__SUPPLIED RECORDS__:
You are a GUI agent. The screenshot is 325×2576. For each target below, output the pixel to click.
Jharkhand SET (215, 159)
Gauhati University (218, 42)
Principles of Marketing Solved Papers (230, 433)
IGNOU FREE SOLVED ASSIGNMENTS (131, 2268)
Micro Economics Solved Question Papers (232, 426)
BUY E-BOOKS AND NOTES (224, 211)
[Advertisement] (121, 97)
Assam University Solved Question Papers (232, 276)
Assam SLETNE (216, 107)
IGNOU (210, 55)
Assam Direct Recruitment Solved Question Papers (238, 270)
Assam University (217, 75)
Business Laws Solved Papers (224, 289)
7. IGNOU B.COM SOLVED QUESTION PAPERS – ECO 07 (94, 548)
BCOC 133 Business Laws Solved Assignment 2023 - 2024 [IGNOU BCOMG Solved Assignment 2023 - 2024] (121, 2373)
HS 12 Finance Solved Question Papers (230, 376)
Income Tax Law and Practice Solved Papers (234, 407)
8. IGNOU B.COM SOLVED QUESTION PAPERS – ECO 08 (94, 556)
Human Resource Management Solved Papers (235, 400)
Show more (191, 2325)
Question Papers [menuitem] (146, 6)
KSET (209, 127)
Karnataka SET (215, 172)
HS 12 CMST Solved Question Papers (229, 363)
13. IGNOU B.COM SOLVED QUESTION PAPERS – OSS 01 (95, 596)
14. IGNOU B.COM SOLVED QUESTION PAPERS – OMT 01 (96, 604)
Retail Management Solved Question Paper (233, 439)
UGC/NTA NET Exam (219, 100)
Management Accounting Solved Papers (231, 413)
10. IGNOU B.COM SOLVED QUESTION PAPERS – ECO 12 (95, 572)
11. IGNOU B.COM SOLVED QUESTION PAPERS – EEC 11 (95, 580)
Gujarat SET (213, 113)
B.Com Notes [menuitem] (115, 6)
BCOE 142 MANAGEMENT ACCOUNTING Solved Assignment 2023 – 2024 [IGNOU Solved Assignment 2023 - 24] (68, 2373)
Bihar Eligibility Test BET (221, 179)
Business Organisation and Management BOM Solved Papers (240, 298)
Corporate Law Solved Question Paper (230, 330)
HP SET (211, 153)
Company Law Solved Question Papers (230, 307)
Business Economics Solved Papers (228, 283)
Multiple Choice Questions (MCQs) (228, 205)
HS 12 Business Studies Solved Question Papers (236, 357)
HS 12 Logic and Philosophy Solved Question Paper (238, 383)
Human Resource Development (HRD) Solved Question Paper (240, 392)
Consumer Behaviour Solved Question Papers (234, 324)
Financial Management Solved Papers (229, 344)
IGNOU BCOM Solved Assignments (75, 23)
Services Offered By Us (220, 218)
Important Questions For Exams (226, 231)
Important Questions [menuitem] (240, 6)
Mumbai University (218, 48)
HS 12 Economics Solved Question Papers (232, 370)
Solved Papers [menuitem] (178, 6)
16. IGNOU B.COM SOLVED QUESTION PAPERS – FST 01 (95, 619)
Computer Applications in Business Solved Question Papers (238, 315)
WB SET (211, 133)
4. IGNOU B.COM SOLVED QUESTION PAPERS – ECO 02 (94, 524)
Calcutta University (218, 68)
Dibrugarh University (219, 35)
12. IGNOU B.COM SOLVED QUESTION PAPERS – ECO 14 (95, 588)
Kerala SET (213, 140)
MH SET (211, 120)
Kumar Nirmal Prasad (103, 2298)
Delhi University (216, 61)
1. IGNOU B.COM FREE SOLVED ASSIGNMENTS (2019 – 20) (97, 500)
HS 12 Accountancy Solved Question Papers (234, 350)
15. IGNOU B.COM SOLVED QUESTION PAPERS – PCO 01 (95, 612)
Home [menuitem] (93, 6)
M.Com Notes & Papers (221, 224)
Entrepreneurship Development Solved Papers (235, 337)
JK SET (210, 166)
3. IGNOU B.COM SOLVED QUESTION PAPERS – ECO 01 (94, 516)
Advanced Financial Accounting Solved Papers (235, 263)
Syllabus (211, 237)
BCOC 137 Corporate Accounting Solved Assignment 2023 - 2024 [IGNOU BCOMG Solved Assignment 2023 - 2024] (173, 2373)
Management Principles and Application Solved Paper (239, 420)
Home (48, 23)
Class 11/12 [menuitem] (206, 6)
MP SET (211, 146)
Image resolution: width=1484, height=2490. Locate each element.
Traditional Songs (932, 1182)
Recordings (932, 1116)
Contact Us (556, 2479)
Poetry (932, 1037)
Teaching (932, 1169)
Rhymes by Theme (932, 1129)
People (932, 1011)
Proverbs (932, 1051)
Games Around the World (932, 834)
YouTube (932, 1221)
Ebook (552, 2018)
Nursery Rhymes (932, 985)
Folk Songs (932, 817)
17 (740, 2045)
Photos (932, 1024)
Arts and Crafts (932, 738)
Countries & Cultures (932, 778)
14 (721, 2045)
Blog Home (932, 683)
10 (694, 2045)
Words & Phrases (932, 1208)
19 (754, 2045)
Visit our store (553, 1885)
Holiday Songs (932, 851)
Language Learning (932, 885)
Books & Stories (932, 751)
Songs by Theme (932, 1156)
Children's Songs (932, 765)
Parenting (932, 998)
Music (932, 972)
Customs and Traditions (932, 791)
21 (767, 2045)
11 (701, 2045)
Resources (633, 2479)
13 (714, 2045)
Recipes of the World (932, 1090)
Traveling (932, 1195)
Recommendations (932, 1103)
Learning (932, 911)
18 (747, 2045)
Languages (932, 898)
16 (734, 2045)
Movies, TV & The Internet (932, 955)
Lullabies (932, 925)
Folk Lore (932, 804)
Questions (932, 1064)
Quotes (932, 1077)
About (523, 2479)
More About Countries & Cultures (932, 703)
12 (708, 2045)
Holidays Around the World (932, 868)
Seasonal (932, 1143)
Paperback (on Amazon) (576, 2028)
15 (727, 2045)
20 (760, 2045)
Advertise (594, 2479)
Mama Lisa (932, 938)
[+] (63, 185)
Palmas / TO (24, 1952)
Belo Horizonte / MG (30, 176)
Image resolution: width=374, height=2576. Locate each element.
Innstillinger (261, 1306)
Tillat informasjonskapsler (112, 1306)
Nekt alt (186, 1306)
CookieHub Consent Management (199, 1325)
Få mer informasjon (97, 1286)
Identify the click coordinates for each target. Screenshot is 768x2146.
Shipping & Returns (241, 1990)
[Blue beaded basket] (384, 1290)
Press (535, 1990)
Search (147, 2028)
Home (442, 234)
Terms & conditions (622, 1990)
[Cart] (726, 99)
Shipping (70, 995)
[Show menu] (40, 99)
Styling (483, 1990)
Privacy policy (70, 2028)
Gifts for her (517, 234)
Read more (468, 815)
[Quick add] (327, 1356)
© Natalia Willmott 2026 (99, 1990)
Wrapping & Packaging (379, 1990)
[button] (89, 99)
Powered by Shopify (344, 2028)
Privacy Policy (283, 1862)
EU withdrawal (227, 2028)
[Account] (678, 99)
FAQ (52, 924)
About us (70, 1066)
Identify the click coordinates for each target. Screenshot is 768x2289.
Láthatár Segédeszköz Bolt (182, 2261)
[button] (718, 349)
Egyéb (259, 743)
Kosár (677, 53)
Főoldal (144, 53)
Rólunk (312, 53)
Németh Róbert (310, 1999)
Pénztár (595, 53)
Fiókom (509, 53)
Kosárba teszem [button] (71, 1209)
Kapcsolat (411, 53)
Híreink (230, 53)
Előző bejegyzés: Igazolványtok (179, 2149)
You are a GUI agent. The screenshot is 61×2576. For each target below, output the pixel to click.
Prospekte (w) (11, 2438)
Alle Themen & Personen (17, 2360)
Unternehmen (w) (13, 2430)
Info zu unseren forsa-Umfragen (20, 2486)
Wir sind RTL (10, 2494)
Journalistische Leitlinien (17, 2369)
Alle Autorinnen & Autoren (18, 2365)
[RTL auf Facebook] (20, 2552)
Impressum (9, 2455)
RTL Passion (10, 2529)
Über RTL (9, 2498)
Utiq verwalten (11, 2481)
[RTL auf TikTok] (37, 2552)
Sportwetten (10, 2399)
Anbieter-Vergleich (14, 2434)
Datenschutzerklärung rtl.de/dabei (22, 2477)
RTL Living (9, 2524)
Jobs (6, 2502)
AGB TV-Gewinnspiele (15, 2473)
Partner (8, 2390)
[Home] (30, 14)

__PROBLEM TO SOLVE__: Would you print, exactly as written, every line above from the one holding "[button] (89, 99)" through the one holding "Láthatár Segédeszköz Bolt (182, 2261)", with both included and no other lines?

__SOLUTION__:
[button] (89, 99)
Powered by Shopify (344, 2028)
Privacy Policy (283, 1862)
EU withdrawal (227, 2028)
[Account] (678, 99)
FAQ (52, 924)
About us (70, 1066)
Identify the click coordinates for each target. Screenshot is 768x2289.
Láthatár Segédeszköz Bolt (182, 2261)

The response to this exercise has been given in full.